The IAM secret key is stored as a Kubernetes Secret, referenced by a ClusterIssuer:

apiVersion: cert-manager.io/v1
kind: ClusterIssuer
metadata:
  name: letsencrypt-prod
spec:
  acme:
    email: <email>
    server: https://acme-v02.api.letsencrypt.org/directory
    privateKeySecretRef:
      name: letsencrypt-prod-account-key
    solvers:
      - dns01:
          route53:
            region: us-east-1
            hostedZoneID: <hosted-zone-id>
            accessKeyID: <access-key-id>
            secretAccessKeySecretRef:
              name: route53-credentials
              key: secret-access-key

Gateway API

With MetalLB and cert-manager in place, the Gateway ties it together.

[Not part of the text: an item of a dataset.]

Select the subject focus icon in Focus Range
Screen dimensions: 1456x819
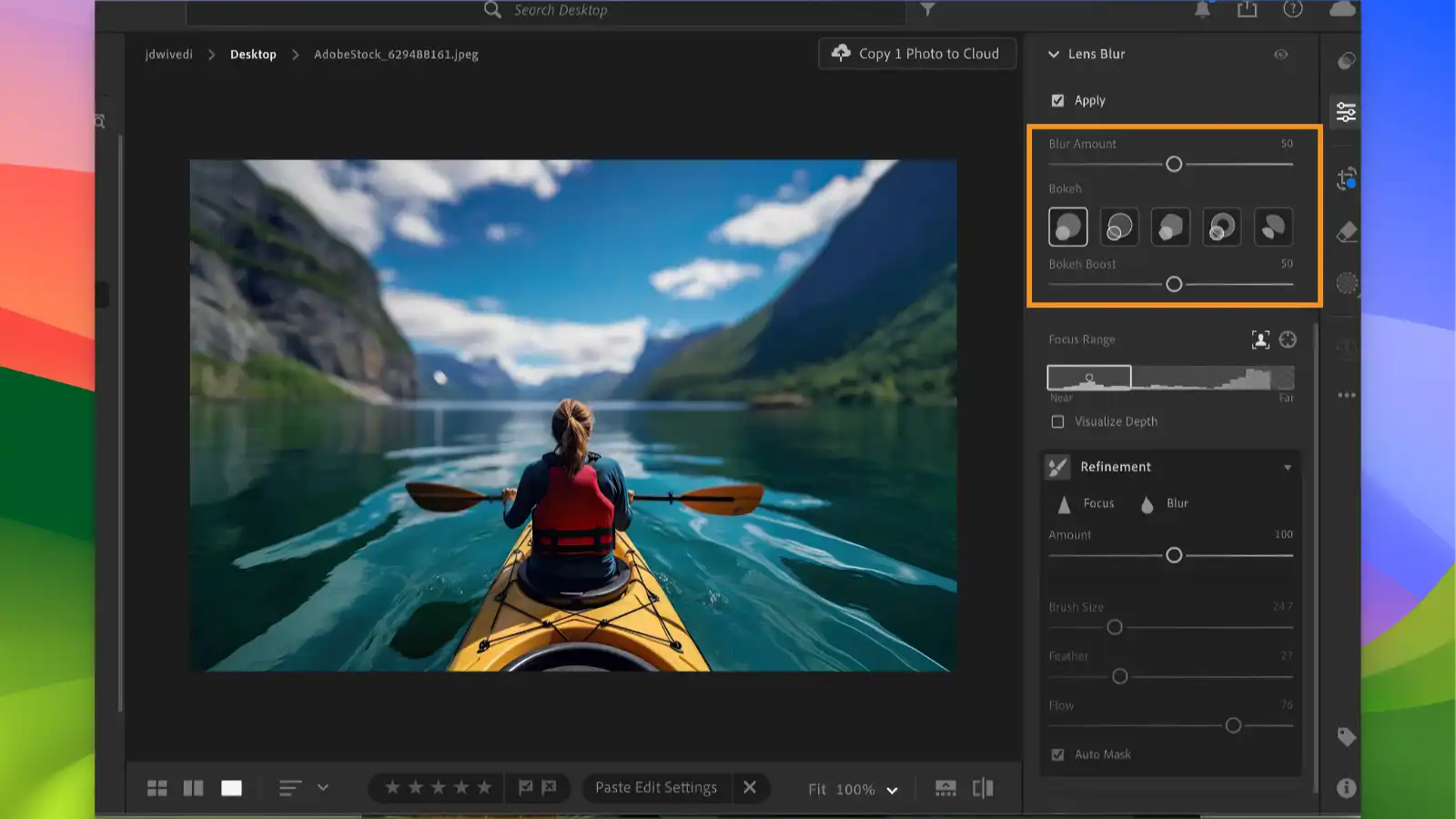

A single Gateway resource gets a LoadBalancer IP from MetalLB and terminates TLS using the wildcard cert:

apiVersion: gateway.networking.k8s.io/v1
kind: Gateway
metadata:
  name: homelab-gateway
  namespace: kube-system
spec:
  gatewayClassName: cilium
  listeners:
    - name: http
      protocol: HTTP
      port: 80
    - name: https
      protocol: HTTPS
      port: 443
      tls:
        mode: Terminate
        certificateRefs:
          - name: homelab-wildcard-tls
            namespace: kube-system
      allowedRoutes:
        namespaces:
          from: All

MetalLB assigned an IP from the pool to the Gateway. A wildcard DNS record in Route 53 (*.homelab.seanpatterson.me → <gateway-ip>) means any subdomain routes to the Gateway.

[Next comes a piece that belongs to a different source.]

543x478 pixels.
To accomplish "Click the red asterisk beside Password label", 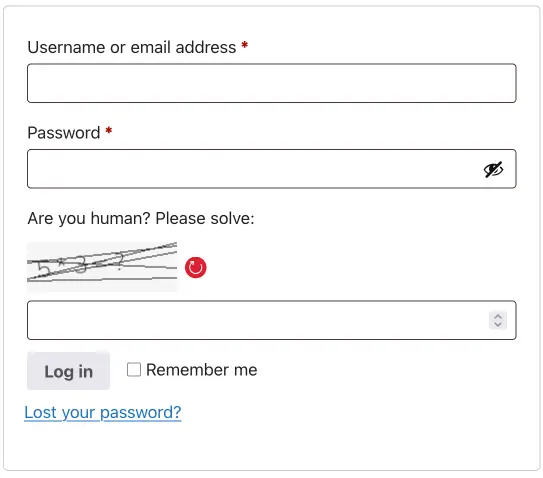I will click(109, 131).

Individual services get HTTPRoutes that tell the Gateway how to route traffic by hostname:

apiVersion: gateway.networking.k8s.io/v1
kind: HTTPRoute
metadata:
  name: grafana
  namespace: monitoring
spec:
  parentRefs:
    - name: homelab-gateway
      namespace: kube-system
  hostnames:
    - grafana.homelab.seanpatterson.me
  rules:
    - backendRefs:
        - name: kube-prom-grafana
          port: 80

Adding a new service to the Gateway is now just a new HTTPRoute in the repo.

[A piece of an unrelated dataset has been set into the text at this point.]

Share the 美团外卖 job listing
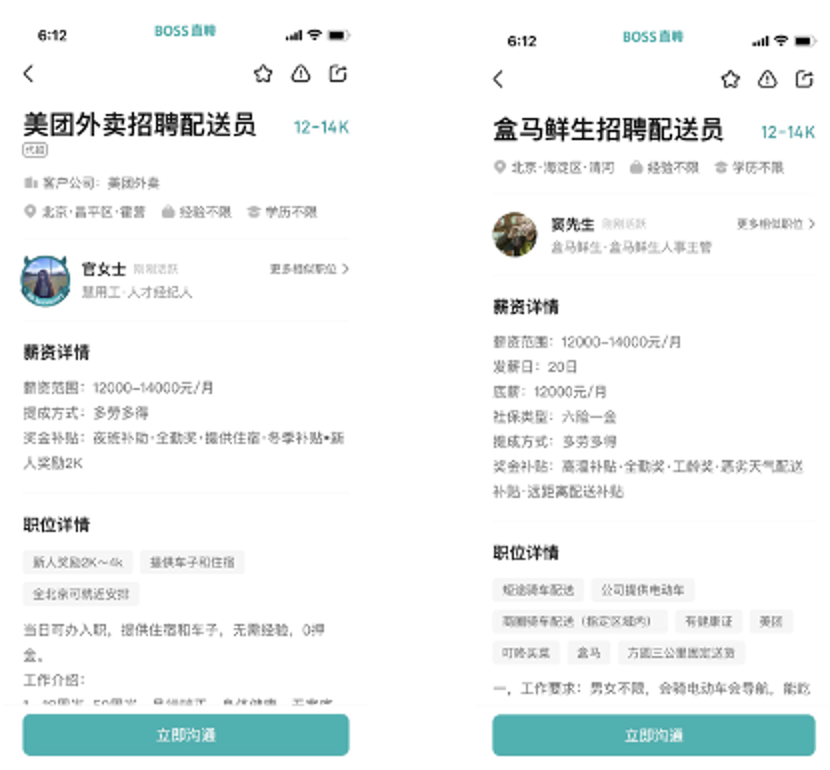339,73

Remote access via Tailscale subnet routing

The Gateway IP is a private home network address. It's not reachable from the public internet, and Tailscale only knows about the physical node IPs, not MetalLB virtual IPs. To reach the Gateway remotely, I needed Tailscale to route the entire home subnet through k8s-control:

sudo tailscale up --advertise-routes=<home-subnet>/24

After approving the route in the Tailscale admin console, any device on my Tailscale network can reach any IP on the home network, including the Gateway.

The result

Services that were previously accessible only via raw NodePort URLs on the home network:

http://k8s-control:32000       # Grafana
https://k8s-control:32443      # ArgoCD

Are now accessible from anywhere (on my Tailscale network) with proper HTTPS:

https://grafana.homelab.seanpatterson.me
https://argocd.homelab.seanpatterson.me

Certificates are issued by Let's Encrypt and renew automatically. Adding a new service requires one HTTPRoute manifest and a git push.

Next steps

The next thing I want to do is deploy this portfolio site to the cluster: seanpatterson.me served directly from the homelab, with ArgoCD handling deployments on git push via a CI/CD pipeline.